Conseguir mediante horribles torturas las falsas confesiones de los
enjuiciados es algo que la familia no puede olvidar fácilmente y cuando se
trataba de personas que ostentaban una buena posición social y económica,
cualquier medio es bueno para quitar de la circulación a quien les está
haciendo tanto daño y así, la noche del 14 de septiembre de 1485, mientras Arbués
oraba de rodillas ante el altar mayor de la Seo de Zaragoza fue acuchillado por
ocho personas que sabiendo que el inquisidor usaba una cota de malla debajo de
su ropaje religioso, le dan varias puñaladas en el cuello mortales de
necesidad. Inmediatamente huyen de la Seo, mientras algunos canónigos,
alertados por los ruidos producidos en el apuñalamiento, acuden en auxilio de
Arbués que es trasladado a unas dependencias en donde falleció dos días más tarde.

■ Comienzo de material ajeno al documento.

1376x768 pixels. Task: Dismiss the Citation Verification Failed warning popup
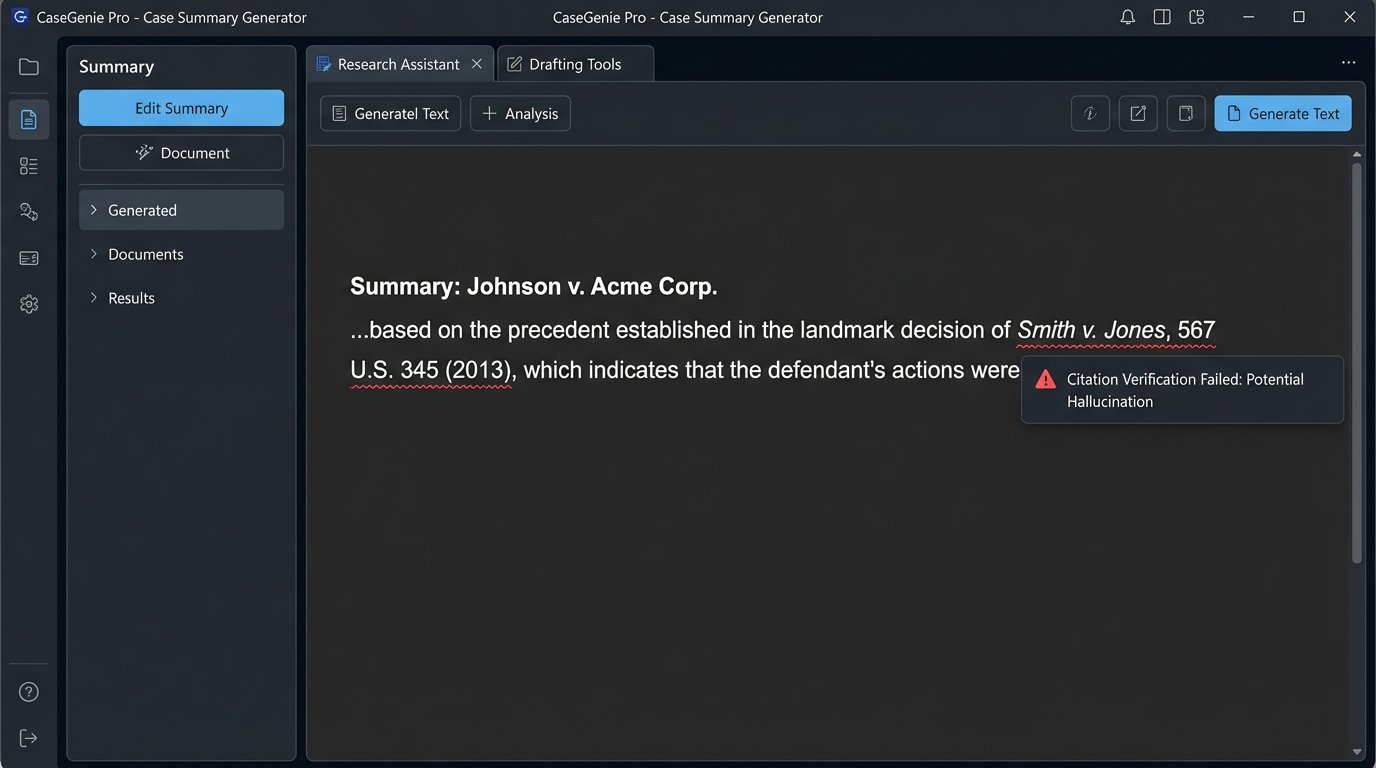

El crimen sacrílego exacerbó el odio contra los conversos y contra los
judíos en general, desatando una reacción violenta contra el colectivo judío,
más aún cuando se supo que los criminales habían sido pagados por conversos.
Los autores materiales y los instigadores fueron detenidos y juzgados,
siendo ejecutados tras la celebración de varios actos de fe a lo largo del año
siguiente. La cifra se saldó con dos suicidios, nueve ejecutados, tres quemados
en estatua, al no haber sido hallados y cuatro severamente castigados por su
complicidad en los hechos.
De inmediato Arbués es considerado un mártir de la Iglesia. Se le
realizan funerales de gran boato y se le entierra en un mausoleo en una capilla
de la Seo que se dedica a él y que paga la ciudad; se le beatifica en 1662,
siendo posteriormente canonizado por Pio IX en 1867.
Es curiosa la forma de agradecer de la Iglesia a los que a sangre y
fuego, sin ningún escrúpulo, convierten en herejes a personas normales, en aras
de amedrentar y mantener su sanguinaria autoridad.
El proceso contra los asesinos de Arbués se conoce con muchos detalles,
precisamente gracias al Libro Verde.
Murillo perpetuó el crimen con un cuadro de magnífica factura que
desgraciadamente salió de España y se encuentra en el Museo del Hermitage de
San Petersburgo.
Interesante historia y bien documentada ...pareces Policía..jjjj
ResponderEliminarSiento disentir de su relato que está lejos de la realidad. Podría decir que cae en los tópicos de siempre, que juzga hechos pasados con una mentalidad moderna o que olvida o desconoce que el Santo Tribunal de la Inquisición fue el tribunal más garantista de la época (ya quisiera la Revolución Francesa siglos después haber tenido un uno por ciento de esa consideración) pero seguiría siendo su palabra contra la mía en un ejercicio inútil de reciproco esfuerzo por llevar nuestra sardina al ascua de la historia por lo que me limitare a recomendarle un libro escrito por un francés (Jean Dumont) titulado "Juicio a la Inquisición Española". No espero cambiar su visión de la iglesia pero si aspiro a poder cumplir con el precepto que me “obliga” a ayudarla en sus necesidades y hoy en día esa (defenderla) es una de las mayores que tiene porque, a pesar de todo lo que hace por nosotros y los más menesterosos, sigue siendo la más atacada (por no decir la única).